ハーレーダビッドソン 伝統と進化で次の100年へ
ハーレーダビットソンが日本に上陸してから100年以上の時が流れた。1913年、伊藤博文の秘書だった伊東巳代治(みよじ)の四男が日本に持ち込んだと言われ、その後、日本自動車株式会社が輸入権を獲得し、販売が開始される。「関東大震災の時は医者を乗せ救援物資を満載し、満州事変の時は護国の盾となって民衆を守り、物を言わぬ鉄の塊は、いつしか人々から愛されるようになっていく」(『ハーレーダビッドソン日本見聞録』有限会社源より)と、日本の激動の歴史とともに駆け抜けてきた。そして2014年。ハーレーダビッドソンは、次の100年へと新しい一歩を踏み出そうとしている。

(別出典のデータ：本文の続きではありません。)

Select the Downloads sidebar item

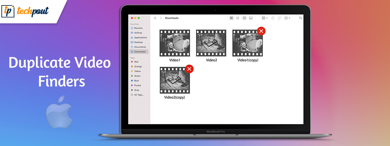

■ハーレーは電動バイクを手がける ハーレーダビッドソンが目指す未来は、いくつかのキーワードがある。1つは先日発表したばかりの『Project LiveWire』。ハーレーの常識を覆す電動バイクだ。現時点では、「製品化の予定はない」、とのことだが、北米での試乗はすでに始まっており、欧州でも行われる予定。日本での試乗はまだ決まっていないが、近い将来、電動のハーレーが上陸するかもしれない。もちろん、好評であれば、製品化の可能性もある。ハーレーの未来を語る上で、このプロジェクトは欠かせないものになるだろう。
■若年層をターゲットに750CCマシンの導入 もう1つは、街乗りの750CCのマシンの導入。ハーレーと言えば、883cc~1,801ccの大排気量を誇るエンジンを搭載し、ツーリングなど、どちらかといえば長距離ライド適したバイクが主流だった。今回、若者向けに街乗りでも扱いやすいバイクを導入。実は、ハーレーを購入する属性の平均は42歳で、コアターゲットは35歳~55歳。若年層は少数派だった。その層に対して、関心を持ってもらうために大きな施策となる。 「ハーレーの象徴は『個人の自由への夢の実現』であり、大量生産するような製品を提供するのではなく、個人個人にそれぞれに合うものを提供しています。これは100年以上、続いている伝統でもあります。一方で、環境やライフスタイルの変化も考えなければいけない。都会で生活を送る若い世代の人たちのニーズをかなえるための製品を提供することも必要で、今回の750CC『ハーレーダビッドソン・ストリート』を販売することになりました。また、電動のハーレー、『Project LIVEWIRE』は、カスタマーがハーレーの将来に期待しているものであり、試乗イベントによるフィードバックを受けて、この製品が市販モデルとして生産されていくことになるでしょう」とハーレーダビットソン・ジャパンのスチュアート・ファレル社長は説明する。